Stored data:
________________

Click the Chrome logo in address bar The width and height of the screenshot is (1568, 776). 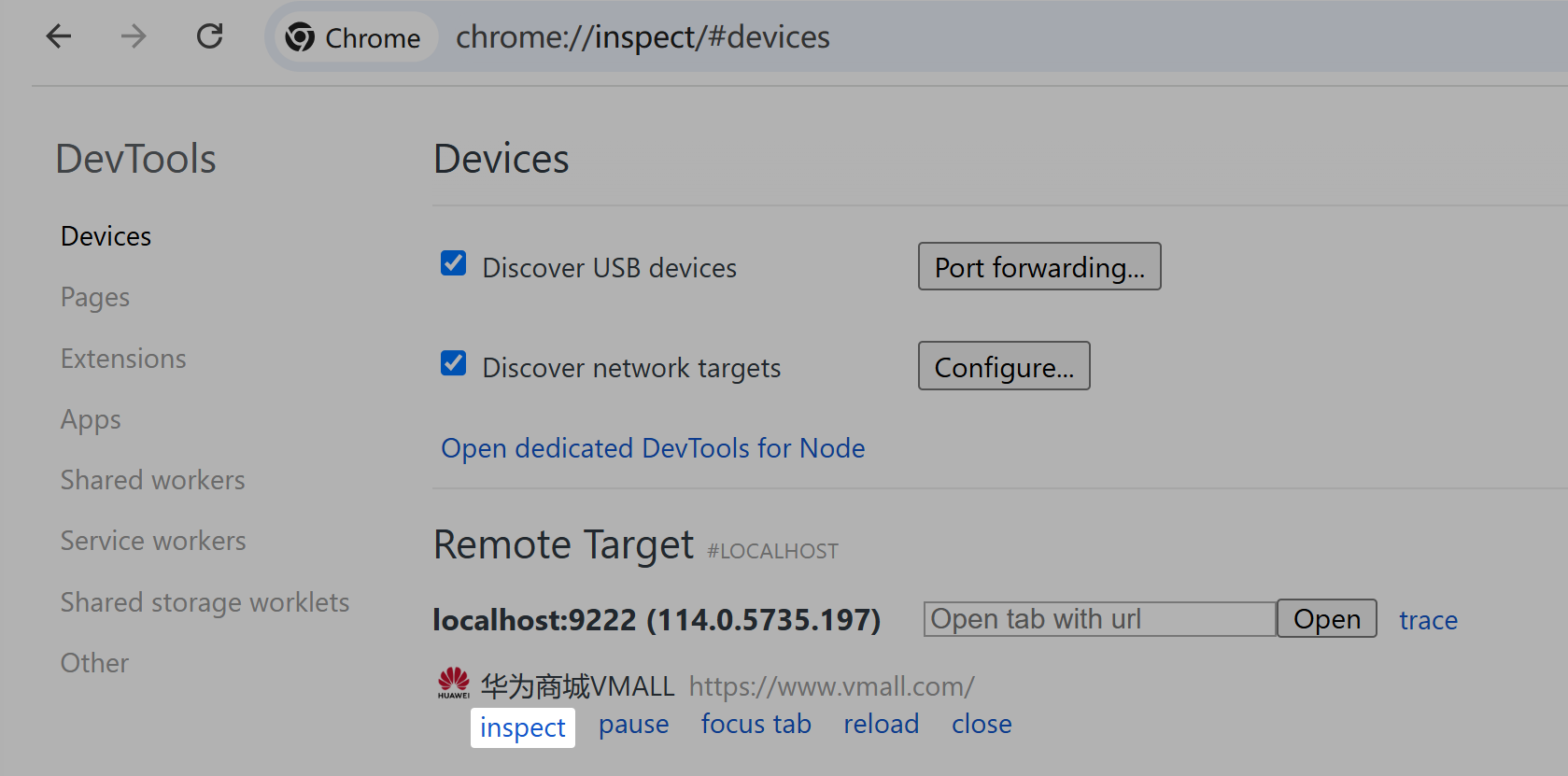pyautogui.click(x=300, y=37)
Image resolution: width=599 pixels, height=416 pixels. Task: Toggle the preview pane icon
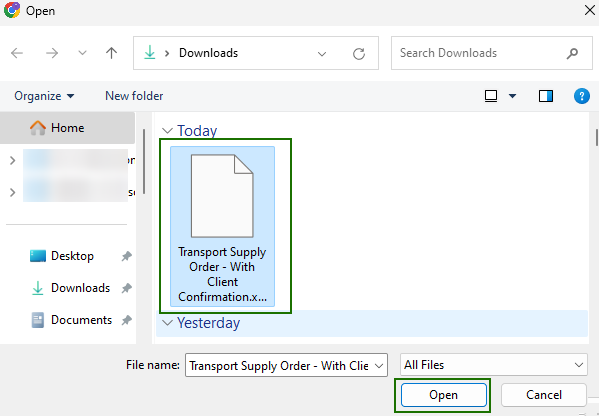click(x=546, y=96)
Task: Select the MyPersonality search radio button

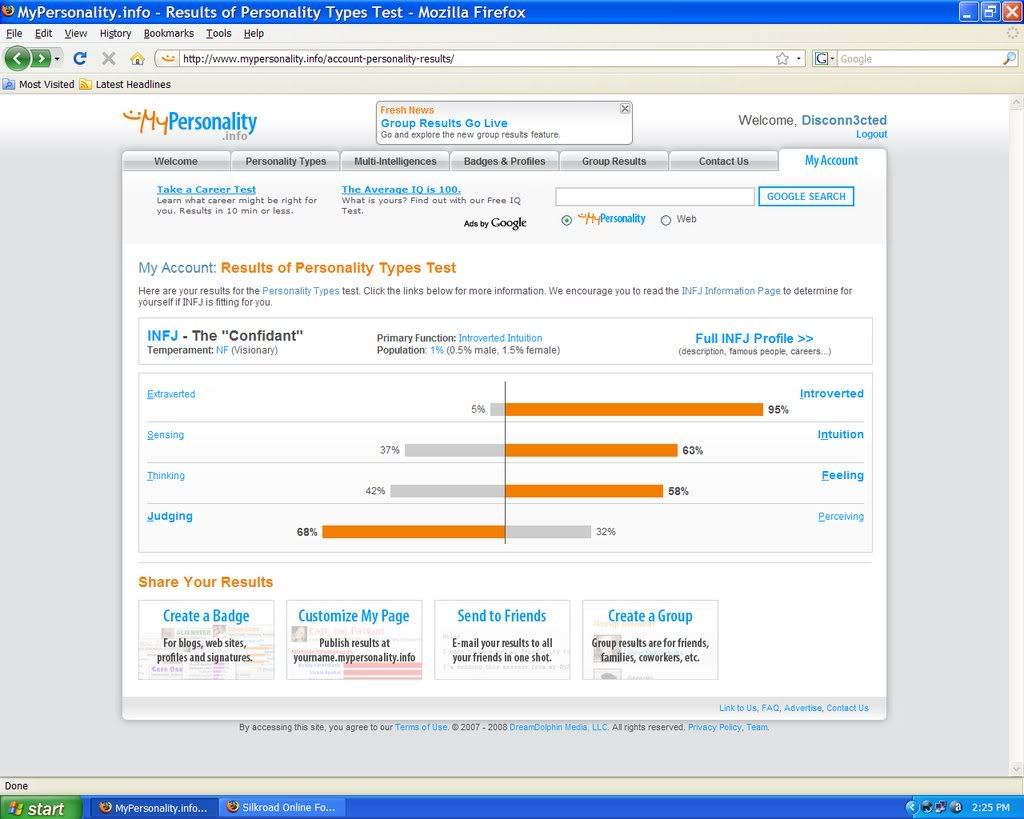Action: pyautogui.click(x=567, y=220)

________________

WHAT TO PRODUCE:
In the records above, find the line that contains "Image resolution: width=599". Retype it and every line after it, exactly, leaving out all pictures.

WORKED SOLUTION:
Image resolution: width=599 pixels, height=416 pixels. Task: Toggle the preview pane icon
click(x=546, y=96)
Task: Select the MyPersonality search radio button

Action: pyautogui.click(x=567, y=220)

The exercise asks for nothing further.